If you get to implementing SSLContexts support, could you also expose an obvious way in the API (e.g. a callback function) to handle any additional custom validations with access to full certificate data?

Basically, a way to get called back with the result of SSLSocket.getpeercert(Boolean) and throw some exception if we don't like the cert.

Lukasa commented 8 years ago

@aadamowski You wouldn't need that. Generally speaking, if you can provide an SSLContext you should just use PyOpenSSL and provide Context with a custom verify callback. That would allow you to achieve your goal.

aadamowski commented 8 years ago

@Lukasa , is the plan for requests to handle both Python ssl's SSLContext and PyOpenSSL's Context objects equivalently?

Despite some similarities, these classes don't have compatible APIs and aren't related.

Lukasa commented 8 years ago

Correct, but that's why we would need to have both. Requests can use pyOpenSSL in some circumstances, which means we need to be able to use the pyOpenSSL Context object in some circumstances. This is why this issue has been around so long: it's not as easy as it seems at first glance. ;)

offero commented 8 years ago

I came across this issue today after trying to customize the cipher suite for the SSL connection in a Session. For some reason the TLS version and cipher spec were not being automatically negotiated appropriately. I'm still trying to figure out why this is the case. This is an issue that has come up for us multiple times now and we really do need a solution. I do like using the SSLContext object because it is the standard way to customize the ssl connection in Python. In any case, we just need a documented way to specify these parameters.

Currently, to force a given TLS version, we implement an HTTPAdapter and use session.mount() with it. But the pool manager only allows us to specify a specific ssl_version to use (packages/urllib3/poolmanager.py). It does not allow us to customize the ciphers or anything else.

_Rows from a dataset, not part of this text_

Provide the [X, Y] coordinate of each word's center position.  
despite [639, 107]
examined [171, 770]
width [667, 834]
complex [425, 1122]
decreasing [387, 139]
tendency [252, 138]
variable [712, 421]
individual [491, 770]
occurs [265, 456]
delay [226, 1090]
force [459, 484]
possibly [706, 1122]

To provide more context, we have encountered issues using client-side certificates while connecting to Java GlassFish servers that require TLS 1.1/1.2.

dsully commented 7 years ago

+1 - this would be great to have. It's been almost a year with no movement here.

Lukasa commented 7 years ago

No, it hasn't. You can pass SSLContext objects using TransportAdapters as of v2.12.0.

dsully commented 7 years ago

@Lukasa Are there docs on doing so? I'm not finding anything.

Lukasa commented 7 years ago

@dsully Not at this time, though I have written examples a few times.

dsully commented 7 years ago

@Lukasa Thanks, I'll start playing around with that. FWIW, the reason I need this is adding our internal CA to the trust store in addition to locking down the cipher suite.